In the study the Principles of laboratory animal care and the national laws on the protection of animals were followed (Opinion and Approval of Local Committee of Ethics
Nr. 490/2004).

Antimicrobial drugs

Water soluble chloramphenicol (CAP, Sigma) and pure ciprofloxacin (CIP, Polfa-Grodzisk) at the concentrations of 5, 10 and 30 µg/ml in RPMI 1640 (BioMed, Poland) were used.

Phagocytic cells

Blood of three adult, 5 kg weighing rabbits (Oryctolagus cuniculus), was taken into heparinised containers from the marginal ear vein. Leucocytes were isolated by density gradient centrifugation on Gradisol G (1.115 g/ml, Aqua-Medica, Łódź). The cell viability tested by the dye exclusion method (0.1 % of trypan blue) was ł97%. Then the neutrophil number was adjusted to the appropriate concentration in RPMI 1640 supplemented with 0.1% of inactivated FCS (foetal calf serum, Gibco, England) and left in 96-well microtiter plates (Nunc) for adherence. Then the supernatant with non-adherent cells was removed and 100 µl of CIP or CAP at the appropriate concentrations or RPMI 1640 to the control wells were added and the plate was left for 24 h, 39°C, 5% CO2, in dark.

Cell viability assay

Cell viability was assessed with the use of the luminescent CellTiter-Glo® test (Promega). The principle of the assay is to determine the number of viable cells on quantitation of the ATP present, which signals the presence of metabolically active cells. Assay procedure was conduced according to the producer protocol. Shortly, to the incubated cells (5 × 105 cell/ml) lysing Reagent® was added and the plate was mixed for 2 min in orbital shaker to induce the cell lysis. Then the plate was incubated at the room temperature for 10 min to stabilize the luminescent signal and the reading was made on luminometer Lumistar Optima (BMG Labtech).

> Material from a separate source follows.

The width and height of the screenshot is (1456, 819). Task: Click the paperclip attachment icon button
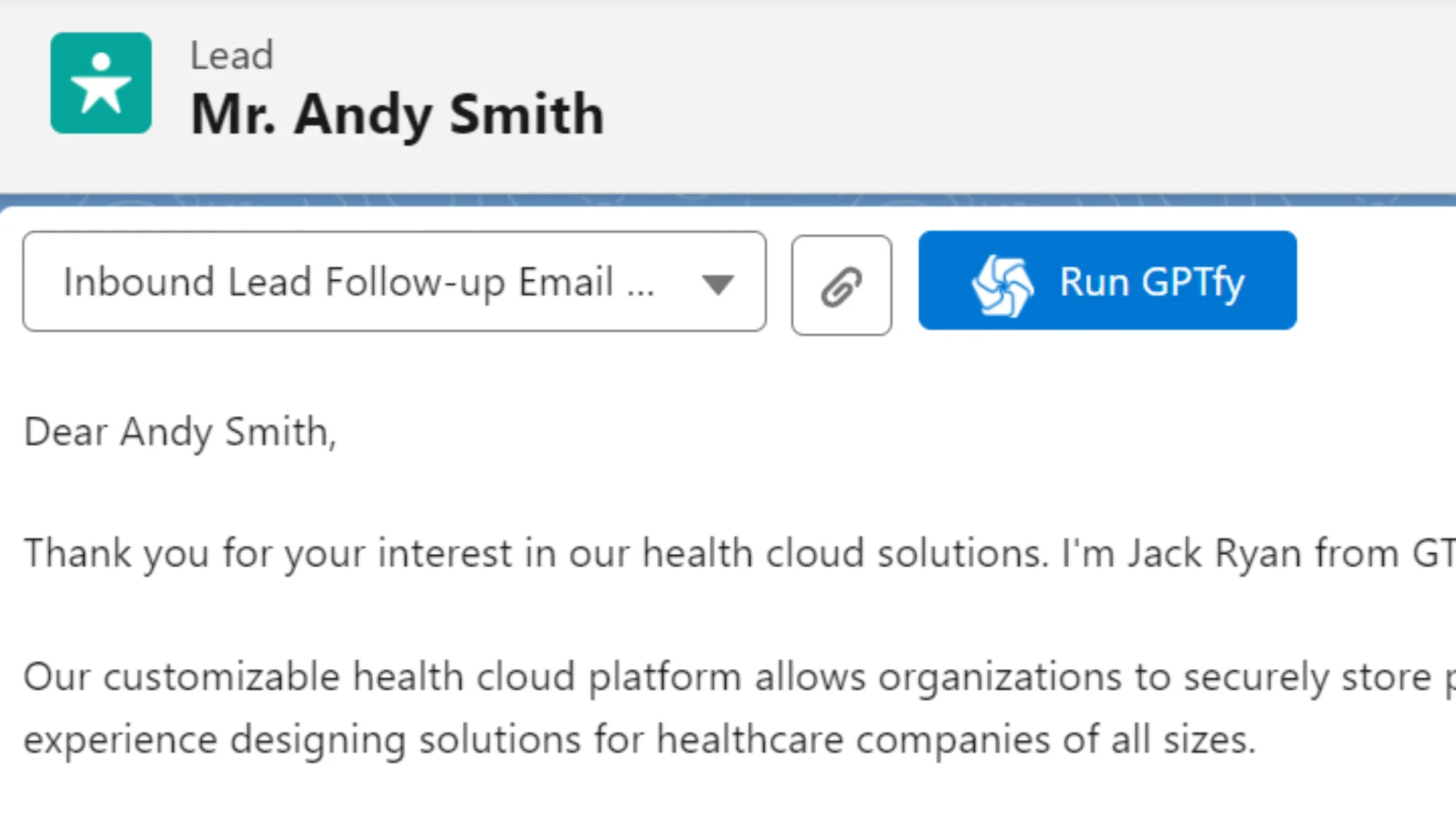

Leucocyte phagocytosis assay

The assay measures the uptake of neutral red dyed zymozan (Sigma) by phagocytic cells. The zymozan particles (5 × 108 particles/ml) were added to the cells (5 × 106 cell/ml) and incubated with addition of autological serum for 30 min, at the room temperature. Then the supernatant was removed and the cells were washed several times with PBS. The series of standards of dyed zymozan were added and the plate was spinned at 60 γ for 5 min. Acifided ethanol was used to resolubilize the remaining dye and after 10 min the plate was read at 450 nm (BioRad 550).

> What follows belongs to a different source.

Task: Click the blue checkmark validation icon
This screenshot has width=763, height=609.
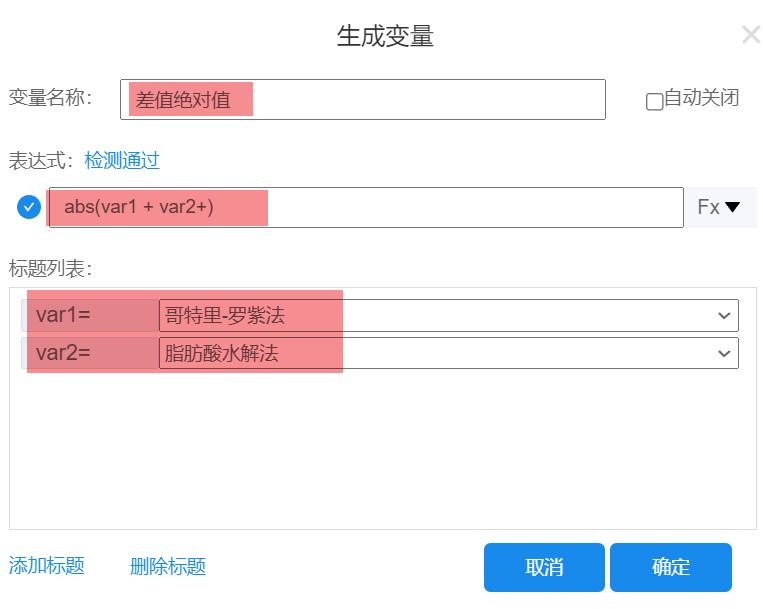Action: 29,207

Leucocyte metabolic activity assay

Metabolic activity was measured by the respiratory burst activity (RBA) with oxygen burst activator PMA (phorbol myristate acetate, Sigma). Shortly, to the cells
(5 × 106 cell/ml) 0.1% NBT (nitrotetrazolium blue, Sigma) solution in RPMI 1640 without phenol red (BioMed, Poland) was added with 1 µg/ml of PMA. After 30 min incubation at the room temperature, while NBT was reduced to an insoluble blue formazan, supernatant was removed and the adherent cells were fixed with ethanol. Plates were left to dry. Measurement was performed on a microplate reader BioRad 550 at 630 nm after 2M KOH and DMSO addition, with 9 sec mixing time.
Statistical analysis
Statistical analysis was performed by one-way ANOVA at significance level P<0.05. When significant differences were detected, Duncan’s test was used to compare the experimental groups to the control.

Results


Cell viability assay

We found no statistically significant influence of the drugs at any used concentrations on the phagocytic cell viability after 24 h incubation period (data not shown).
Zymosan phagocytosis of PMNs
We observed stimulation of zymosan particle phagocytosis at each tested concentrations, both CIP and CAP, in comparison to the control cells incubated in antibiotic-free medium. The highest amount of phagocyted particles were found in cells incubated in the presence of 10 µg/ml of the drugs, while slightly lower amount in 30 µg/ml (Fig. 1).
Respiratory burst activity of PMNs
As the respiratory burst activity is one of the mechanisms allowing to destroy phagocyted microorganisms, the effects of the clinically achievable concentrations of CIP and CAP were tested. We found that all tested drug concentrations stimulated the production of superoxide radicals measured by NBT reduction to blue formazan. The highest values of OD were achieved with cells incubated in the presence of
10 µg/ml of the drugs (Fig. 2).

Discussion

Phagocytic cells play a crucial role in the first line defence against invading microorganisms. It is well documented, that both antibiotics, CIP and CAP, are able to accumulate inside the phagocytic cells, reaching higher intra- than extracellular concentrations. Fluoroquinolones are known to achieve 5-18 fold higher intracellular concentrations [1, 2] and their ability to accumulate is dependent on the type of exposed cell and probably the maturation stage of the cell [3]. They do not accumulate in blood isolated monocytes, but they are able to concentrate in neutrophils and tissue macrophages. Chloramphenicol is also able to accumulate in polymorphonuclear leucocytes and rabbit macrophages reaching 2-5 fold higher amounts inside the cells [4].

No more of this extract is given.